Cynthia Osokogu’s killers to die by hanging

Cynthia Osokogu’s killers to die by hanging
Two of the four men tried for the 2012 murder of a general’s daughter, Cynthia Osokogu, are to pay the supreme price for the offence.
Okwumo Echezona Nwabufo and his nephew  Olisaeloka Ezike are to die by hanging, Justice Olabisi Akinlade of the Lagos High Court said yesterday.
Justice Akinlade found them guilty of drugging, chaining and strangling Osokogu, who was a Nasarawa State University post-graduate student, to death at Cosmilla Hotel, Festac Town, Lagos, on July 22, 2012.
Orji Osita, 37, and Ezike Nonso, 29, were discharged and acquitted of the charge of recklessness, negligence and possession of stolen goods.
Osita, a pharmacist, had been accused of supplying Nwabufo with Rophynol, a sedative which was allegedly used on the deceased, without a prescription.
While Nonso was accused of buying her stolen Blackberry phones from Ezike.
Nwabufo, 37, Ezike, 27, Osita and Nonso were arraigned on February 8, 2013, on a six-count charge of conspiracy, murder, stealing, recklessness, negligence and possession of stolen goods.
They pleaded not guilty.
Delivering her judgment which began at 10:53am and ended at about 3:20pm, Justice Akinlade held that the state had proved the counts of conspiracy, murder and stealing beyond reasonable doubt.
She held that with its 10 witnesses and 17 exhibits, the prosecution’s case against Nwabufo and Ezike was uncontroverted and that the circumstantial evidence brought by the state was “cogent, complete, unequivocal and compelling.”
But the judge resolved in Osita and Nonso’s favour, doubts in the prosecution’s evidence against them.
Relying on the witnesses’ testimonies, Nwabufor’s and Ezike’s confessional statements and the circumstantial evidence, Justice Akinlade said: “The court has no doubt that the first and second defendants killed the deceased and if there are contradictions in their case, they are minor contradictions.”
Before passing judgment, the judge asked the defendants if they had anything to say.
Their counsel, Victor Okpara and Emeka Eze pleaded for mercy.
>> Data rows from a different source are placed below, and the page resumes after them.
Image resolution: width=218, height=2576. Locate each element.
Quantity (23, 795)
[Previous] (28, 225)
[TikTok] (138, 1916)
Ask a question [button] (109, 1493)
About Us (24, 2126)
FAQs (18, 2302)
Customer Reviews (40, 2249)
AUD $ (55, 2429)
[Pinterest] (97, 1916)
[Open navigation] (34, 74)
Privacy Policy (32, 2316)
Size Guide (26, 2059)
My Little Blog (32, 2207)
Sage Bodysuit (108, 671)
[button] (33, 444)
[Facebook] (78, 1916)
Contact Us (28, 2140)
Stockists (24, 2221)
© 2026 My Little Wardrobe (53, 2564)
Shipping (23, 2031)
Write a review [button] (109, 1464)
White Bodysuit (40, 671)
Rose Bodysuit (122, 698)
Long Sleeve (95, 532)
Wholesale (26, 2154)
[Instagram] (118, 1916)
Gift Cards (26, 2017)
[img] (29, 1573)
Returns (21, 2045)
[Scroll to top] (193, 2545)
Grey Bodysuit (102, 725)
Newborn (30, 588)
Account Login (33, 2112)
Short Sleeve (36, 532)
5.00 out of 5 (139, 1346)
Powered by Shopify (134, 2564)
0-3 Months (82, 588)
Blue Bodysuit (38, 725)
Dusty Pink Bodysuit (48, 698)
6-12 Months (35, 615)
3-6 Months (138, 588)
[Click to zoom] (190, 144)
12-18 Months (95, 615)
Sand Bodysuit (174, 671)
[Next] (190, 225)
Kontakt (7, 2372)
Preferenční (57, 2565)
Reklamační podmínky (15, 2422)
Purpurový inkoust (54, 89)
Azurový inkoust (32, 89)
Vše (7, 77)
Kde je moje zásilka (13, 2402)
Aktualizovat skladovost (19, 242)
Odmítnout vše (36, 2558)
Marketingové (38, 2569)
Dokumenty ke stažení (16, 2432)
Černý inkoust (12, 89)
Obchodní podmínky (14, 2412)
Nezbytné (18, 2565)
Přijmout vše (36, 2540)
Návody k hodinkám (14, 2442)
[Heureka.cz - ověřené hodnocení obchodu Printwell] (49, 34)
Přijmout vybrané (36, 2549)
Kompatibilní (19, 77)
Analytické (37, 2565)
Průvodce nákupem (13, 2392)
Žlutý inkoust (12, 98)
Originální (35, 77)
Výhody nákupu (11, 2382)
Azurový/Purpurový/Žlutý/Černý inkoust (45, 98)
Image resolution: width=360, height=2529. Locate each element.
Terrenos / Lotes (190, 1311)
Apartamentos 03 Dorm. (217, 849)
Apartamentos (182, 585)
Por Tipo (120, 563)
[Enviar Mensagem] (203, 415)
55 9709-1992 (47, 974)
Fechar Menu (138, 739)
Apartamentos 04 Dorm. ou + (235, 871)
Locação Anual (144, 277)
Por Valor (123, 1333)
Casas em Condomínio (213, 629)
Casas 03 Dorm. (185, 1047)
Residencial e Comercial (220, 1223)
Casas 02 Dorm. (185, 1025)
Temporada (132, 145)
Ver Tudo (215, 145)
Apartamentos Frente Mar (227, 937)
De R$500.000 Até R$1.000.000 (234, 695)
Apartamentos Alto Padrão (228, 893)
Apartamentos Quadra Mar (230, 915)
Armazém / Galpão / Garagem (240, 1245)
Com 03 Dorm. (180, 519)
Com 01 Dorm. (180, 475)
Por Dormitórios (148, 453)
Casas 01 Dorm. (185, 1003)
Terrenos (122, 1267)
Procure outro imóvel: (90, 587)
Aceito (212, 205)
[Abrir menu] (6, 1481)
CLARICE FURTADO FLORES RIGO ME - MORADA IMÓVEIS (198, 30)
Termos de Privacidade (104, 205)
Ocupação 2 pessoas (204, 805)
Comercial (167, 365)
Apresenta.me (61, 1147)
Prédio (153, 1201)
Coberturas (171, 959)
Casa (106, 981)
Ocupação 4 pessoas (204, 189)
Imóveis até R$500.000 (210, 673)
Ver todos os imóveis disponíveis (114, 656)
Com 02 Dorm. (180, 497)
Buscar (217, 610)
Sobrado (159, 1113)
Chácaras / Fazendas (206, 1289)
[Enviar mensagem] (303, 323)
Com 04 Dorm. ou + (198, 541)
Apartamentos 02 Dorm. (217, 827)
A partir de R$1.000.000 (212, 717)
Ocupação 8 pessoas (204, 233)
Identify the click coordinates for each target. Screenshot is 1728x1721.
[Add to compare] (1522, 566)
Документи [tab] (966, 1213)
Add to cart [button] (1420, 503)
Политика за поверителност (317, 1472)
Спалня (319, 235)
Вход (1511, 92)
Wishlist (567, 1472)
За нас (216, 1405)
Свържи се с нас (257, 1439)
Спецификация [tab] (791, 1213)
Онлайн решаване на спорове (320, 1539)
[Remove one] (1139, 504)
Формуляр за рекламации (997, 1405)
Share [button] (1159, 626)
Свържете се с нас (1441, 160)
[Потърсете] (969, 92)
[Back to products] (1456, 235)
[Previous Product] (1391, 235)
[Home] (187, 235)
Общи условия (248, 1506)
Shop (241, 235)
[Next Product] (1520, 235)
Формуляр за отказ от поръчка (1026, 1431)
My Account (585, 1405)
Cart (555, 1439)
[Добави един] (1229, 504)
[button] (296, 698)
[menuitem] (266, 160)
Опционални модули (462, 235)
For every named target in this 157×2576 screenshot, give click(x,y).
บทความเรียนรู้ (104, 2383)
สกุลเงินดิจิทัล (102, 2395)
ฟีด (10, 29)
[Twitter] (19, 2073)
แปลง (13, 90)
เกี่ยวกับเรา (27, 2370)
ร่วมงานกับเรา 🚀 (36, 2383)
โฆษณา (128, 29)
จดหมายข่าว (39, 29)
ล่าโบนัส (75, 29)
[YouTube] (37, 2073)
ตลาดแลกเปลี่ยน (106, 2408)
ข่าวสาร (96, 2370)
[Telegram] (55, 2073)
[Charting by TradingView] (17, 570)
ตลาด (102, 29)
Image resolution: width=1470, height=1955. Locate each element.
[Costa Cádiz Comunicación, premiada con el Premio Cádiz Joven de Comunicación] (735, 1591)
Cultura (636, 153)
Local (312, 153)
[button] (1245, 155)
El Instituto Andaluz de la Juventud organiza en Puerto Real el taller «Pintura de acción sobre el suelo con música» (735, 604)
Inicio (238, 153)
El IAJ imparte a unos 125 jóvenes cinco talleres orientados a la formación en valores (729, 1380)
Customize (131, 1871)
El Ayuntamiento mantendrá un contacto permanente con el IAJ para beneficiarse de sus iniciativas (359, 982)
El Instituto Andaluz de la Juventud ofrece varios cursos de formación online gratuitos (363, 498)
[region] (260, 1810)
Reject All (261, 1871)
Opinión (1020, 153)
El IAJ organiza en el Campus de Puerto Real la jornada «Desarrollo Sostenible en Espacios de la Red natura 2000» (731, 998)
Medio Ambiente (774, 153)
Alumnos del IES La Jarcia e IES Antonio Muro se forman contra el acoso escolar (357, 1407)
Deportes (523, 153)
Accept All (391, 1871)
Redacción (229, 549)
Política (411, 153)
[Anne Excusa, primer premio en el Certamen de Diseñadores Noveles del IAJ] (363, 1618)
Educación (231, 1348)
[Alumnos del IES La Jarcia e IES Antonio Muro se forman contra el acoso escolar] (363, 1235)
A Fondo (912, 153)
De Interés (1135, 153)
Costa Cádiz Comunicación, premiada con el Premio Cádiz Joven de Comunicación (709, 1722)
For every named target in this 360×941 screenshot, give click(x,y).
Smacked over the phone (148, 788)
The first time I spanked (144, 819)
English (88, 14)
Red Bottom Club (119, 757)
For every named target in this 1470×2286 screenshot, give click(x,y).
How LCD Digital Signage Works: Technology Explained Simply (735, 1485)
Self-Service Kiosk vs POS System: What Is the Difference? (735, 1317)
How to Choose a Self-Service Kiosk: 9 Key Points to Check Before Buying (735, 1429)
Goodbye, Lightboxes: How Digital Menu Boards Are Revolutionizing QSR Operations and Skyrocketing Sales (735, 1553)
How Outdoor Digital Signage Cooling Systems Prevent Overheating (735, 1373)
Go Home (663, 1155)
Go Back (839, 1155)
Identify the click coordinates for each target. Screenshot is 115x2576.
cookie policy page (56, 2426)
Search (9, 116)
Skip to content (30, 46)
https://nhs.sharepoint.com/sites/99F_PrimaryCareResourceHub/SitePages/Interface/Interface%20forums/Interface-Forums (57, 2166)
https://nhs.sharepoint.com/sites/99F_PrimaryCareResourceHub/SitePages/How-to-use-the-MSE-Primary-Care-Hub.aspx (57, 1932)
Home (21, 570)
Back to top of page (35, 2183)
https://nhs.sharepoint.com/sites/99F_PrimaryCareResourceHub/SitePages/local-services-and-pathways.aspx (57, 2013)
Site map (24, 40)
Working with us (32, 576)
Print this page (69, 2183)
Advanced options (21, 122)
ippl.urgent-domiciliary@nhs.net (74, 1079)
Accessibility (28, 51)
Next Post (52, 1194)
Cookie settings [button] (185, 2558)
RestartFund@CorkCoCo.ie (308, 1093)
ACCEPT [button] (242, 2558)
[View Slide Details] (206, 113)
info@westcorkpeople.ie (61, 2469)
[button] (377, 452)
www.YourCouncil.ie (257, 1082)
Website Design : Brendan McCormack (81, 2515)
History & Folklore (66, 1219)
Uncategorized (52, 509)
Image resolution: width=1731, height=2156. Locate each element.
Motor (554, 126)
Okpara added that Nwabufo was a first time offender who has “tremendous energy to do something worthwhile with his life. I urge this court to grant him a reformative sentence.”
In her response, Justice Akinlade said: “I have listened to the plea of counsel (allocutus). Section 221 of the Criminal Law of Lagos State says clearly that a person who commits murder shall be sentenced to death.
“In judgment, justice is required not only for the victim, but also for the society. In their attempt to steal Cynthia’s property, the first and second defendants stole her life. They were not even remorseful. But for the efforts of the police and the Ministry of Justice we wouldn’t have been able to do anything. This court cannot change the law.”
She sentenced Nwabufo and Ezike to 14 years imprisonment for stealing on the first count and three years imprisonment on the two counts of conspiracy to steal and commit murder.
On the second count of murder, Justice Akinlade said: “I pronounce the sentence of this court upon you, Okwumo Echezona Nwabufo and  Olisaeloka Ezike, that both of you be hanged by the neck until you are dead and may God have mercy on your souls.”
In reaching its decision, the court considered, among others, whether the prosecution proved that there was a murder, the cause of death and whether it was the defendant’s actions that led to Osokogu’s death.
The prosecution, the judge said, not only proved beyond reasonable doubts that the deceased died, it also showed that she did not die a natural death and that her death was the direct result of the first two defendants’ action.
She said the witnesses’ testimonies were corroborated by the exhibits, which included the first convict’s laptop containing nude pictures of the deceased and those of other victims.
Nwabufo, who disowned his confessional statement in court, stated that the deceased was his fiancée, adding that he did not know how she died.
He said: “The late Cynthia was my girlfriend; we were close as the way lovers are before they get married.
“I promised her that I would marry her and she accepted but told me it is still early that I should wait till Christmas when I would visit her parents in Delta State.”
But the court held, among others, that his failure to provide basic information about the deceased, such as her hometown, her university and course of study, the date he proposed to her and the fact that he had never met or spoken to her family, suggested that his answers were contrived.
Reading from Nwabufo’s and Ezike’s disowned confessional statements, which were admitted after a trial-within-trial, the judge said it was immaterial whether they intended to kill the deceased or not, because they could be taken to intend the natural consequences of their action.
On Ezike’s statement, the court said: “There is ample evidence that he participated in the crime. He assisted in tying down the deceased. He bought the chain with which the deceased was chained. He acted in concert with the defendant. In such a case, it does not matter who did what.”